*SUPPLIED INFORMATION*.
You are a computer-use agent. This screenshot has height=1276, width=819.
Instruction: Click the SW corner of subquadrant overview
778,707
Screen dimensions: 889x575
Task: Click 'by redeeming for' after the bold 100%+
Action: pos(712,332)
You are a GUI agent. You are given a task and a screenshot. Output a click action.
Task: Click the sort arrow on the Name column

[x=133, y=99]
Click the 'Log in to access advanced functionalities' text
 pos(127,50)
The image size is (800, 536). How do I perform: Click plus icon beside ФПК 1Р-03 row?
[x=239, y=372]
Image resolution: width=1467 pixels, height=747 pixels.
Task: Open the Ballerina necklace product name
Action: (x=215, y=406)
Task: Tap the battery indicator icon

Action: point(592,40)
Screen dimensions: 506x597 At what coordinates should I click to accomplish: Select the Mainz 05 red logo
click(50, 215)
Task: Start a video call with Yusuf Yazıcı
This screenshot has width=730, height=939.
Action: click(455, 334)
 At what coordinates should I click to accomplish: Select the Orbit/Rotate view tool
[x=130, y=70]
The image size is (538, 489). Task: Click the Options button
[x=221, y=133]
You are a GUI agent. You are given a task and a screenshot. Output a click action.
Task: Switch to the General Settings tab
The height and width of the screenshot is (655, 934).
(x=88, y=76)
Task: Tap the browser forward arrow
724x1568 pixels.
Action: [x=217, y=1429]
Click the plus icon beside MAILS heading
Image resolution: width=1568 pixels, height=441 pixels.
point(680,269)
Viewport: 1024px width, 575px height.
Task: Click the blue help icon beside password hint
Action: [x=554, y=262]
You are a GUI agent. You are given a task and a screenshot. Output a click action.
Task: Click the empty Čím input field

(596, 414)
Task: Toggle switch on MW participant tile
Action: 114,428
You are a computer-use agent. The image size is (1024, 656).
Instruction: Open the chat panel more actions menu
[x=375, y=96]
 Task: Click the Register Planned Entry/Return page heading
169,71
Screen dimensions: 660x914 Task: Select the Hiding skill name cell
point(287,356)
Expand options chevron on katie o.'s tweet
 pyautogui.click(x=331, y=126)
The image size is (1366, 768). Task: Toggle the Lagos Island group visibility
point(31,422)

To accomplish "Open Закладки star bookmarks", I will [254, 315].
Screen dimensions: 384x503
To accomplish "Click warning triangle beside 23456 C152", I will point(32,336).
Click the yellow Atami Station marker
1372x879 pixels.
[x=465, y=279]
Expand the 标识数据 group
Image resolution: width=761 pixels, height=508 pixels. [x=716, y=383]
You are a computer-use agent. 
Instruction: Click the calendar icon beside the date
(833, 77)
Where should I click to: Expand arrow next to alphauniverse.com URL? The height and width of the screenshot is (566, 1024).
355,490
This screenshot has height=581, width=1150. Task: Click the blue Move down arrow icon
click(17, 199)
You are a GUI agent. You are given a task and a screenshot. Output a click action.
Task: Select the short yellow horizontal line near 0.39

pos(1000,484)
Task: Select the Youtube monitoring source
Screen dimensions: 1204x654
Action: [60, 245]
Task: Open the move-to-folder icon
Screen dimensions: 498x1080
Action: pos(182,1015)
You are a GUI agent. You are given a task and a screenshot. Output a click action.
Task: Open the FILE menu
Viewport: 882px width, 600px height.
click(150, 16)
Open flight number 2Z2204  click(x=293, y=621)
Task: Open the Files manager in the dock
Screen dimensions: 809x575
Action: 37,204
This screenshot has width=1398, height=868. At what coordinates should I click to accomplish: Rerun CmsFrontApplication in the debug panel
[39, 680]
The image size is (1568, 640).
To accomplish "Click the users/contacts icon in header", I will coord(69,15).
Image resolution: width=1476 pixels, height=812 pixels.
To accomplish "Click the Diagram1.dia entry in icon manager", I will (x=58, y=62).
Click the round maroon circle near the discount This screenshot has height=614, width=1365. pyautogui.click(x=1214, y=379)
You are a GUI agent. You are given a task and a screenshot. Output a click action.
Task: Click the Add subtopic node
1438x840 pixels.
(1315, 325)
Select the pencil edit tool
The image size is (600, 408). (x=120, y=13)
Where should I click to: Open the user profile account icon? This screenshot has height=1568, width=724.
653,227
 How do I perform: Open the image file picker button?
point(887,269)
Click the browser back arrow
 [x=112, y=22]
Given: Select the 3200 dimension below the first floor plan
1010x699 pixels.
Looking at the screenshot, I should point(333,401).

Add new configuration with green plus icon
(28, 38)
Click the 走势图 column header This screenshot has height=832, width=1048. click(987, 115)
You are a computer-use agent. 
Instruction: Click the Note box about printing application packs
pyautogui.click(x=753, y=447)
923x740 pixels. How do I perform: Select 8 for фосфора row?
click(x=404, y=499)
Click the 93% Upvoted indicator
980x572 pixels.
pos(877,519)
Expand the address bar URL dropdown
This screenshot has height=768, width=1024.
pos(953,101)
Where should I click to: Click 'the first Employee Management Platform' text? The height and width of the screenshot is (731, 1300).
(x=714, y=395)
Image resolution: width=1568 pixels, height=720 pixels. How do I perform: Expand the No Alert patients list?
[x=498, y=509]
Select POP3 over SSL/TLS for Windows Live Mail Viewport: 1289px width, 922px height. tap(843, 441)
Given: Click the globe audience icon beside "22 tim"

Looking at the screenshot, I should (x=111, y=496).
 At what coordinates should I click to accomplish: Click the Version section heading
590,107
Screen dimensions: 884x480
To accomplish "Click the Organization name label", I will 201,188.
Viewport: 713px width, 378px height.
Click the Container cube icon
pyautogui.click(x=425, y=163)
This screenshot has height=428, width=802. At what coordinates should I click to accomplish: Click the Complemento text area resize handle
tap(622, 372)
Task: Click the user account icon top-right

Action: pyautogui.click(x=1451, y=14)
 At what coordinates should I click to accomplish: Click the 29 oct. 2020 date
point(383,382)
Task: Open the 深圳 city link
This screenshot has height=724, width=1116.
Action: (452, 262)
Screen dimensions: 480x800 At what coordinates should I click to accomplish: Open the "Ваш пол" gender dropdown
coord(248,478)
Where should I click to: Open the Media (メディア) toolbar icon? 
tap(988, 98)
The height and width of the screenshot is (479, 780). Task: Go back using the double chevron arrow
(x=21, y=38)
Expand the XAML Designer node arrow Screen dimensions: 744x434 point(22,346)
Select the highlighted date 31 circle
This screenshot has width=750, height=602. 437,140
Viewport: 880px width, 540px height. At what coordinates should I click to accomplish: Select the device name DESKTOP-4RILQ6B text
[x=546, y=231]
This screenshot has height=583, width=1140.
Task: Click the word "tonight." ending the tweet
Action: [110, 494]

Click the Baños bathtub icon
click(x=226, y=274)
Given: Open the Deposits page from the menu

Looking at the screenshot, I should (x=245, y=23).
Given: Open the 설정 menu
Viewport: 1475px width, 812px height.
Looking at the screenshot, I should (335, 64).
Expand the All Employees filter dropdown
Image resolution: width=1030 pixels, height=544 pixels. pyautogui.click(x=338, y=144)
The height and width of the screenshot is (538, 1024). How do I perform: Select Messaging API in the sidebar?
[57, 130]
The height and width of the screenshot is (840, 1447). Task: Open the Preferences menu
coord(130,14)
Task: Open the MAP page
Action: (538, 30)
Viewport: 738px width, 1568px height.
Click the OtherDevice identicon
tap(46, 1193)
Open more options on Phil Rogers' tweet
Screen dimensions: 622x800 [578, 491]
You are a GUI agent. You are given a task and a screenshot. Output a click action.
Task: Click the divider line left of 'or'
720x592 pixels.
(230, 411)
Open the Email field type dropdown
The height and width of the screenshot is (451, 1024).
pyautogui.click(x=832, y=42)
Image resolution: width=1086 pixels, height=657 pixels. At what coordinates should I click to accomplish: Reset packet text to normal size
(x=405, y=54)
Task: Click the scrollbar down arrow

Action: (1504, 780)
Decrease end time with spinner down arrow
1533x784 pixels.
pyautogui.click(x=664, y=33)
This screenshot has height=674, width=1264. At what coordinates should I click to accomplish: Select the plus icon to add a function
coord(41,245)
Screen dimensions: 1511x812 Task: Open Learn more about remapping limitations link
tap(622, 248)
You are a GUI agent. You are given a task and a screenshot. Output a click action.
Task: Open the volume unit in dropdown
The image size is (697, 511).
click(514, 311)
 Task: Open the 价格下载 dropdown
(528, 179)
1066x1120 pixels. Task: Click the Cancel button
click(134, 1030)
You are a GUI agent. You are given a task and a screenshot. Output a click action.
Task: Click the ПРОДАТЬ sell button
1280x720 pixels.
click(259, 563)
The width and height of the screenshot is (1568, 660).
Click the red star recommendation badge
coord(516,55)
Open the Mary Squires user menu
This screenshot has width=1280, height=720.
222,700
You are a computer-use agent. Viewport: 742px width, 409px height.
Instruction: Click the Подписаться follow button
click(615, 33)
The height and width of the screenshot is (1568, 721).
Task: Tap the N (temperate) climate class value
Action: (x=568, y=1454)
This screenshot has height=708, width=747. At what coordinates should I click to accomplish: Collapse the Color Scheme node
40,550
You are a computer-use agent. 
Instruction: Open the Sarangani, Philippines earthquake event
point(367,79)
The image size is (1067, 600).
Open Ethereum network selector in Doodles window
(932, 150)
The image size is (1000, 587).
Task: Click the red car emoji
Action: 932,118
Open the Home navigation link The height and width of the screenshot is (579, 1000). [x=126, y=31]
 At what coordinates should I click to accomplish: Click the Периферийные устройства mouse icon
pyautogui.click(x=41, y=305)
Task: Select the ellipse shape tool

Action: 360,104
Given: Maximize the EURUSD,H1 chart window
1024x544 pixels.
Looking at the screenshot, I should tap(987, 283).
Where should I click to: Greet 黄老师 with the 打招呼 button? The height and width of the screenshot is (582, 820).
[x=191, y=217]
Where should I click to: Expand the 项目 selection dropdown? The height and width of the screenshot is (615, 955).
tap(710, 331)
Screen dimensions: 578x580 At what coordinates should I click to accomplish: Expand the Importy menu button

*ABOUT THIS EXERCISE*. Look back at the entries above. Retype the line with "Where should I click to: Open the Media", the line with "Expand the XAML", and all lines in between.

*PROBLEM SOLUTION*.
Where should I click to: Open the Media (メディア) toolbar icon? 
tap(988, 98)
The height and width of the screenshot is (479, 780). Task: Go back using the double chevron arrow
(x=21, y=38)
Expand the XAML Designer node arrow Screen dimensions: 744x434 point(22,346)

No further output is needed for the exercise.